**TASK TO CARRY OUT:**
Output the stretch of items from the line containing "You are a GUI" through the line containing "click(x=216, y=616)" as a Markdown table with the columns Row and Line, numbering each line and leaving out blank lines and pictures.

**GIVEN DATA:**
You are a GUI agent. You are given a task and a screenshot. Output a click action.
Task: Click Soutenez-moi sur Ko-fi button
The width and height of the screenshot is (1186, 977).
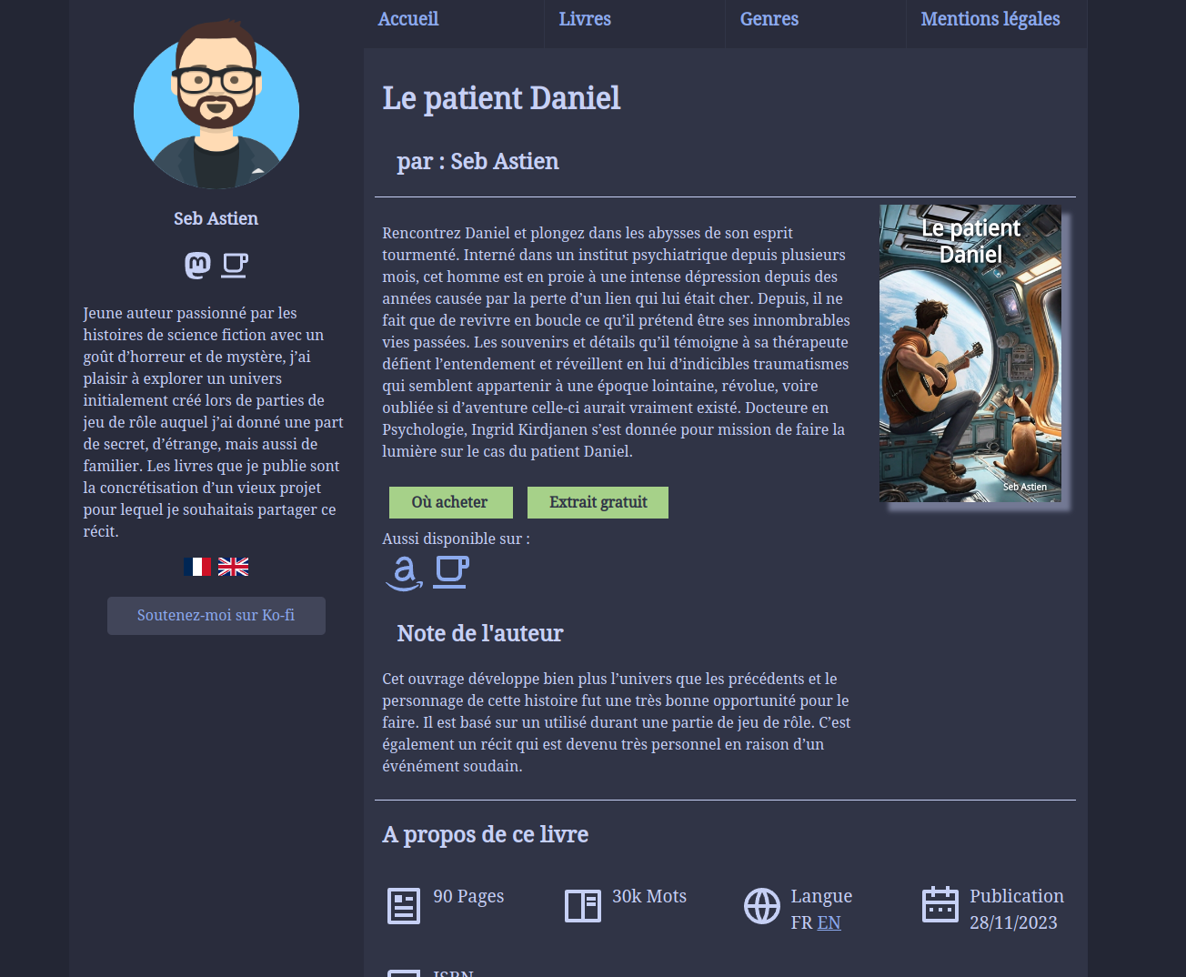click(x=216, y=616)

==

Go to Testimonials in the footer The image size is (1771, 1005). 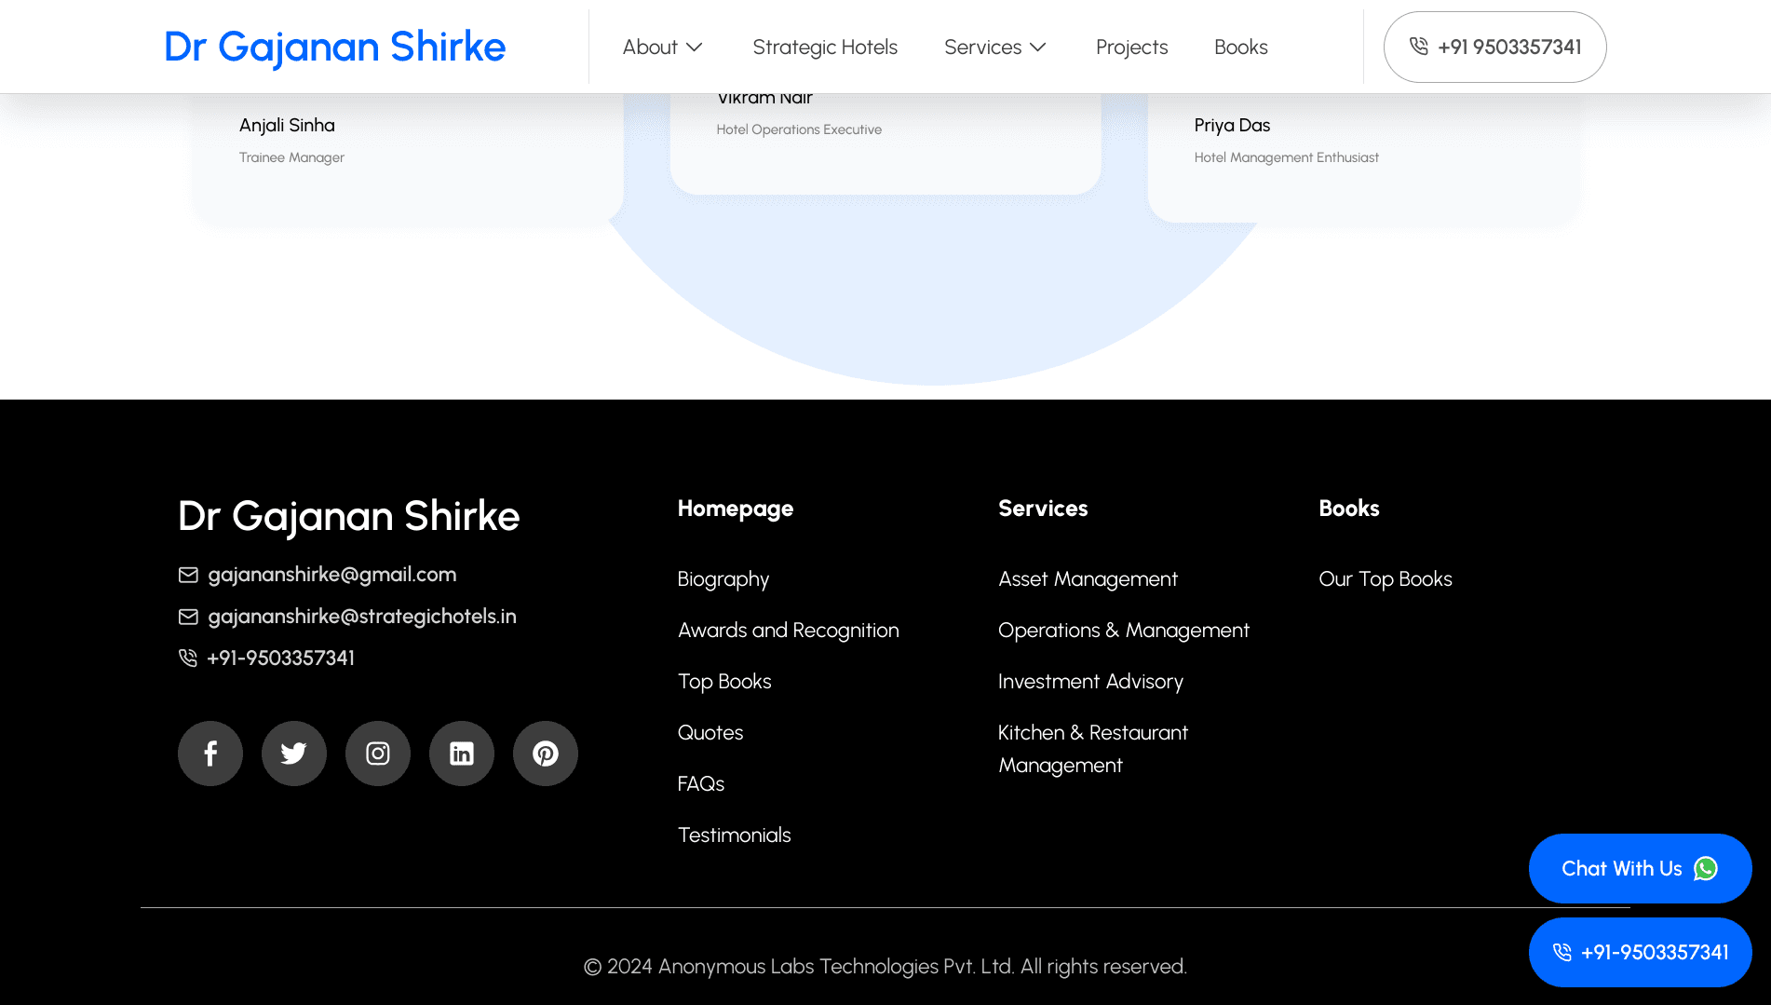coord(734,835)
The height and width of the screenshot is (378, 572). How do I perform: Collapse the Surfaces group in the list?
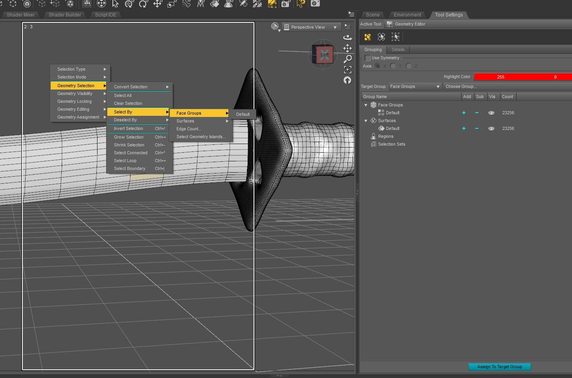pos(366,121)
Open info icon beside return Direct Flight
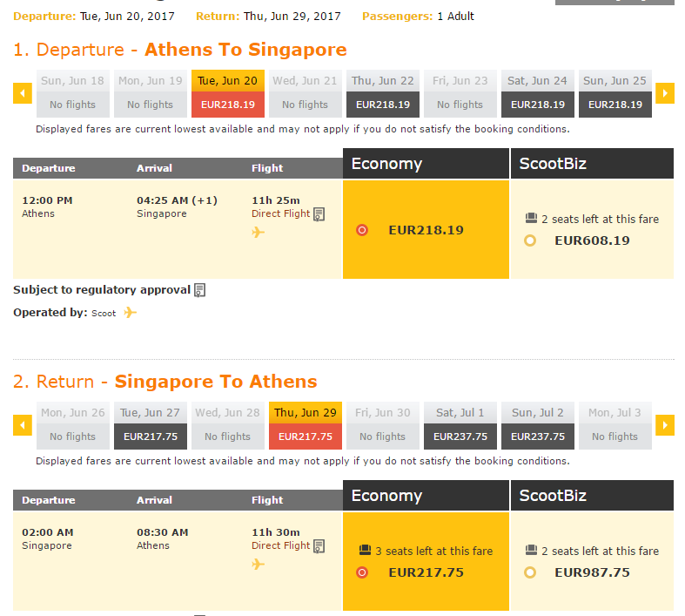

...

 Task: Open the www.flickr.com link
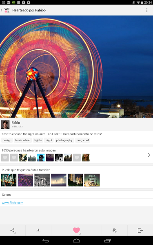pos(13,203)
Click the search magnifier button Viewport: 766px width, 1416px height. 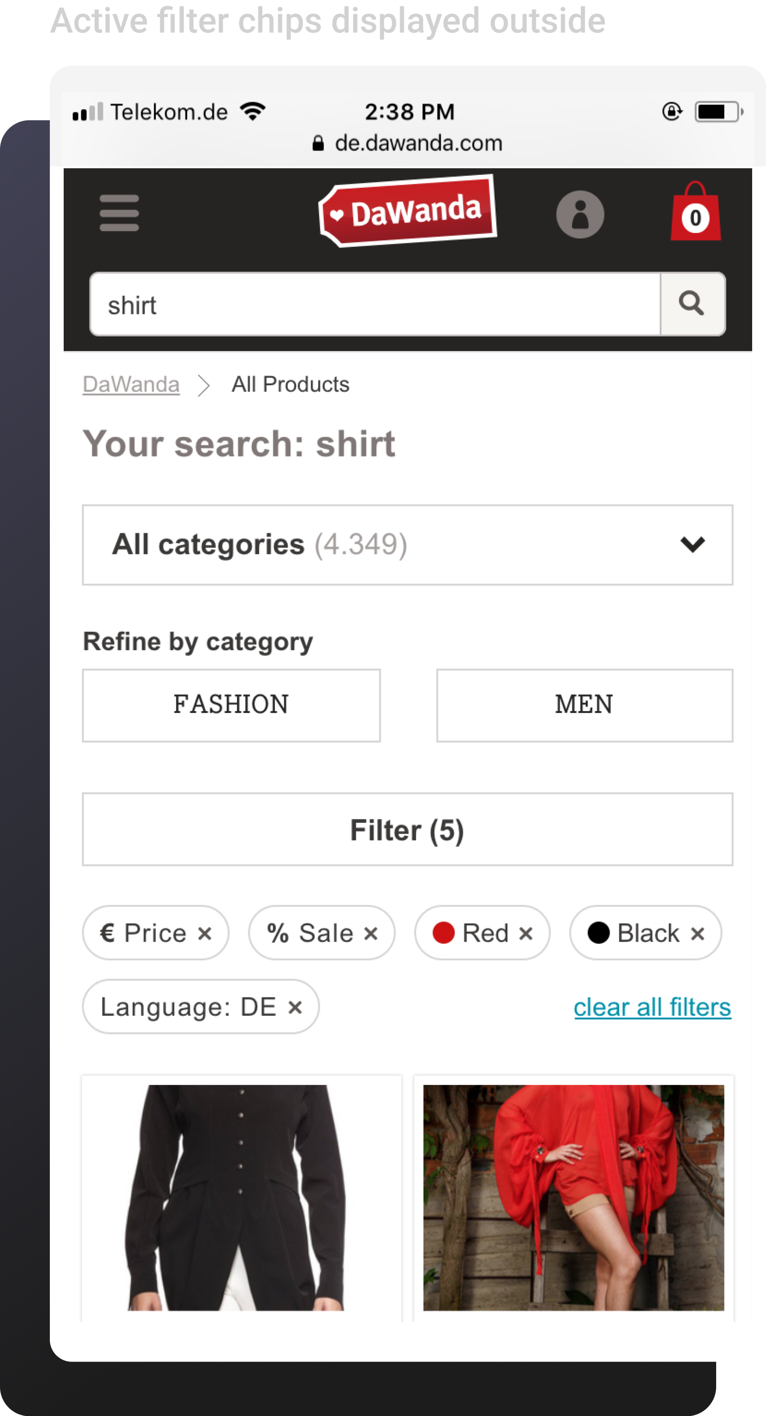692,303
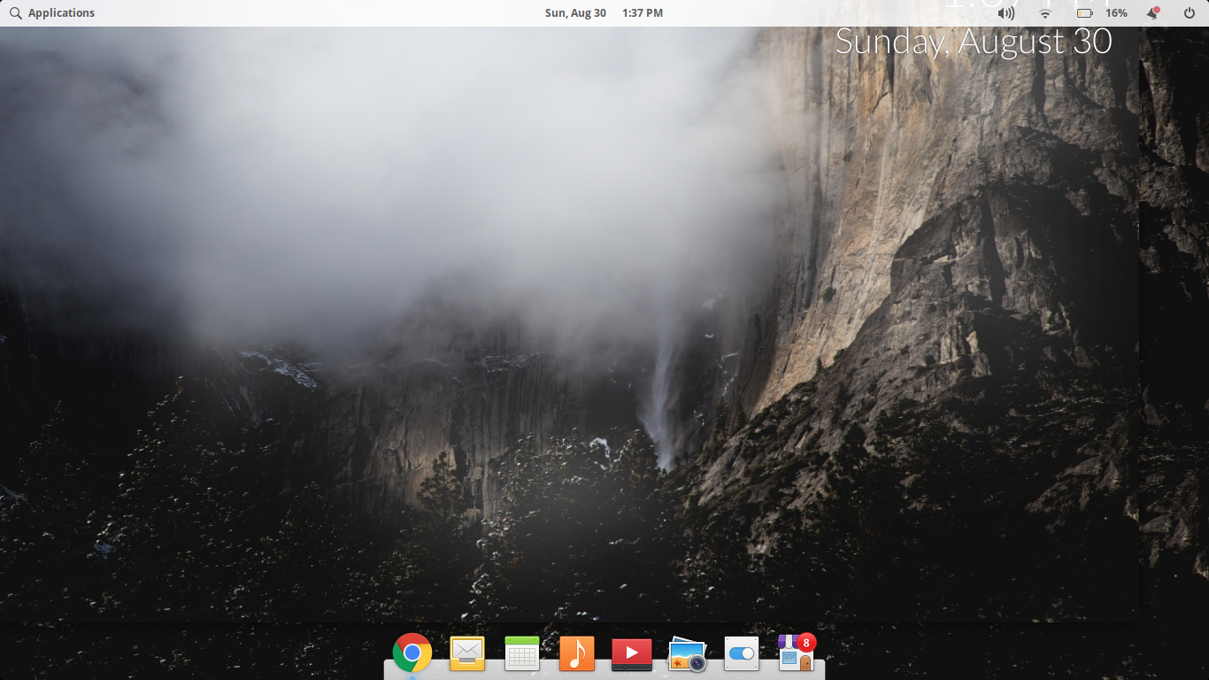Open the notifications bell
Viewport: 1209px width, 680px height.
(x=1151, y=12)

**TASK RESPONSE:**
| Row | Line |
|---|---|
| 1 | You are a GUI agent. You are given a task and a screenshot. Output a click action. |
| 2 | Task: Click Soutenez-moi sur Ko-fi button |
| 3 | The width and height of the screenshot is (1186, 977). |
| 4 | click(x=216, y=616) |